E quindi immaginano il Paradiso – dove, ricordo, avremo un corpo in carne ed ossa e non uno spirito disincarnato - come una palla pazzesca. L’apoteosi della noia, insomma.
Ciò è la dimostrazione pratica come l’uomo sia limitato.
Mi fa venire il dubbio che chi pensa questo non abbia mai provato la vera felicità, che non abbia mai realmente desiderato con quella forza e quell’impeto che fanno dell’essere umano ciò che fa meravigliare pure gli angeli.
Il sospetto è che si identifichi la gioia con il piacere, la felicità con l’appagamento. Errore mortale: chi è appagato è semplicemente in carenza da desiderio, mira basso, desidera piccole cose. Il piacere, poi, è più che effimero: ed in questa nostra società spesso è identificato con ciò che dopo lascia con l’amaro in bocca, con il sospendere il cervello e il cuore per lasciare parlare le gonadi. Un cristiano dovrebbe conoscere la differenza, in modo pratico, altrimenti occorre seriamente interrogarsi se non si stia sbagliando qualcosa.

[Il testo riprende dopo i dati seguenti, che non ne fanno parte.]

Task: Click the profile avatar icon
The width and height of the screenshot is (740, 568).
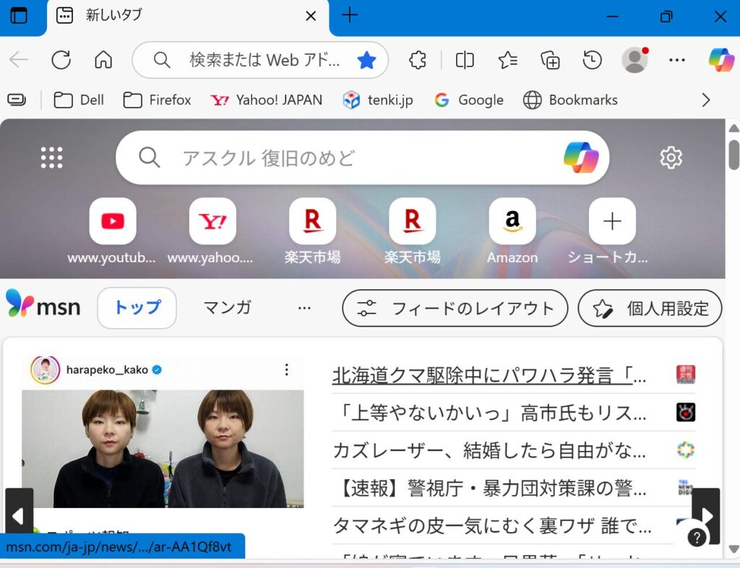Action: [634, 60]
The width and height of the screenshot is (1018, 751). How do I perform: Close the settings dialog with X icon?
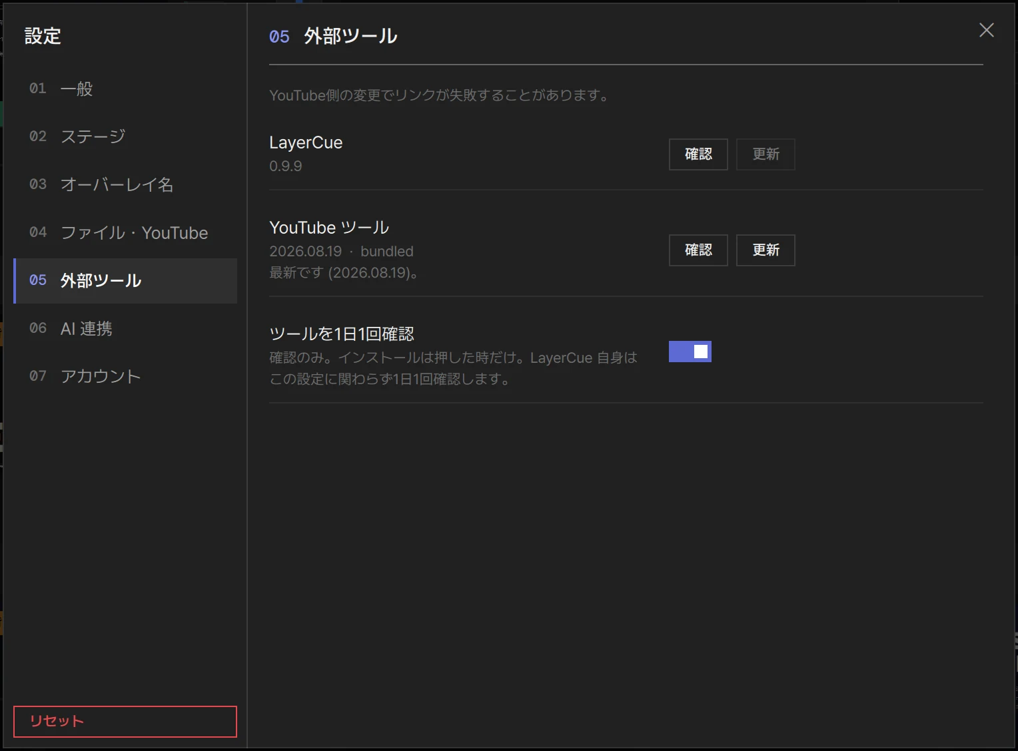[986, 30]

La gioia e la felicità invece sono a carattere persistente. Se qualche volta sono interrotte dal dolore e dalla sofferenza, o più spesso dal peccato, è solo una sospensione, una caratteristica ineliminabile dell’essere creature finite, che vivono una esistenza finita. Personalmente, se talvolta mi annoio non è perché non so cosa fare, ma perché sono impedito dal fare. Se il Paradiso è il posto dove saranno rimossi questi vincoli me lo figuro come il luogo dove la creatività, l’esuberanza, la curiosità saranno esaltati, non più imbrigliati da un corpo troppo pesante.

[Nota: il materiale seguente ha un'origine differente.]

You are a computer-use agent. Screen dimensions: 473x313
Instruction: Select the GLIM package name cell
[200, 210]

Niente di meno. Quasi certamente molto di più.
L’invito che ci viene rivolto è quello di essere felici davvero, oltre i nostri sogni più audaci. Come ci ricorda questa poesia di Ol’ga Aleksandrovna Sedakova, “L’angelo di Reims”:
«Sei pronto? / l’angelo sorride / lo chiedo, anche se so / che certo tu sei pronto / (…) ma tuttavia / in questa rosea pietra sgretolata / levando il braccio / scheggiato dalla guerra mondiale / consentimi tuttavia di ricordarti: / sei pronto? / Alla peste, alla fame, all’ira che si abbatte su di noi? / Certo, è tutto importante, ma non è di questo che voglio parlarti / Non è questo che ho il dovere di rammentarti. / Non per questo sono stato inviato. / Io ti dico: / tu / sei pronto / a una felicità incredibile?».